Minutes into the game you are thrown back into the shoes of Talion and Celebrimbor, intent on forging a new ring. Things go wrong almost immediately afterwards, and you spend the rest of Shadow of War trying to build up an army, and protect mankind against from the evil forces of Sauron and his minions. I would highly recommend not taking the main plot with much seriousness or try to hold it up against the canon lore. The game falls short on delivering on a mainline story, but the gameplay around it is really compelling, and the Nemesis system is absolutely masterful. Soon enough you will have your own stories to tell about your fights, defeats and victories, and that’s where the game really shines.
The Nemesis system has been greatly expanded from the original game. There are more tiers of Orcs and more complexity to their hierarchy. They also have a lot more personality, unique quirks and traits, all of which make learning about them and how to defeat them an even more rewarding task. A quest system has also been made that allows you to more easily track Captains and keep an eye on who you want to take down next.
And taking them down is so much fun. The combat flows as freely as in the previous game, and while the basics are similar, there’s enough new here to learn and master. And deeper skill tree, and loot system keep you more engaged in fights. The combat is so intuitive, and it’s easy to chain combos. Jumping across targets, dodging attacks, and weaving through enemies is satisfying, and never gets old even after numerous fights. This is layered with constant XP gains and loot drops. The new Nemesis system also encourages learning about your enemies, and using the game’s various systems to your advantage.
This time around, instead of just killing the captains, you can recruit them to your army. You can then assign to strongholds you take over, which they then defend. There are deeper layers to this system which you keep uncovering even 30-40 hours later into the game.
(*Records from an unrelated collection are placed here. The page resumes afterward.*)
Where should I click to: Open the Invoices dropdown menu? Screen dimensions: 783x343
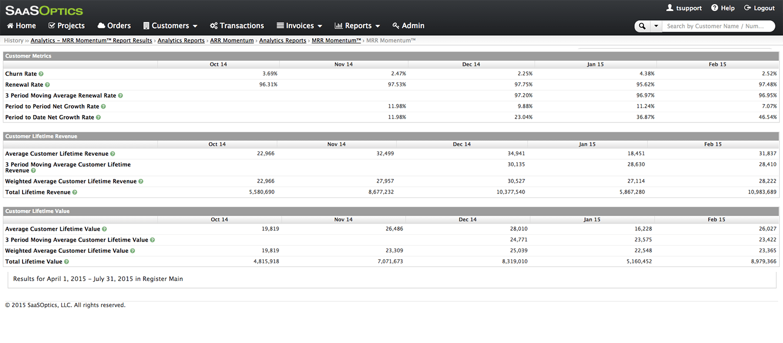click(x=299, y=25)
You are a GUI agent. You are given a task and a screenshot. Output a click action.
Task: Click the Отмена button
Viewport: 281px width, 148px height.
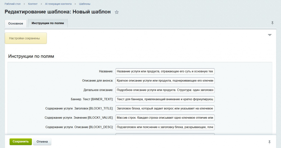click(42, 142)
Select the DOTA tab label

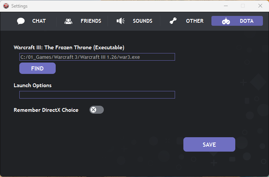(x=247, y=21)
The way these different systems interact with each other is absolutely fascinating, and completely worth getting invested into. Fights can take sharp turns as other captains ambush the fights, while some try to retreat, changing the dynamics and raising the stakes in an instant.
Yes, they are a part of the game, and are intrusive in the menus. It’s really disappointing to see them make their way into a primarily single player game. And yes, if you are trying to mainline through the story, you will hit a point after which there is a bit of a grind. The orcs you recruit for your army come in various levels of rarity. For the final few stages, you need Legendary orcs, which spawn more infrequently, and can otherwise be obtained via lootboxes. So yes, if try to get through the game quickly you will hit a point where you need to choose between lootboxes or grinding. However, if you are constantly engaging with the entirety of the game, then by the end you will organically raise an army powerful enough to beat the game. So that’s that, and you need to decide whether this in-game economy is too egregious for your taste.
Despite the issues, Shadow of War is a strong game, which is a ton of fun to play. The combat never gets stale, and the Nemesis system keeps you going at enemies with a vengeance. Everything good about the first game has been vastly improved and expanded upon here, with some new additions to boot. While the story is forgettable and the introduction of microtransactions is regrettable, the game itself is totally worth playing and has enough content to last around 50 hours if you’re ready to dig in.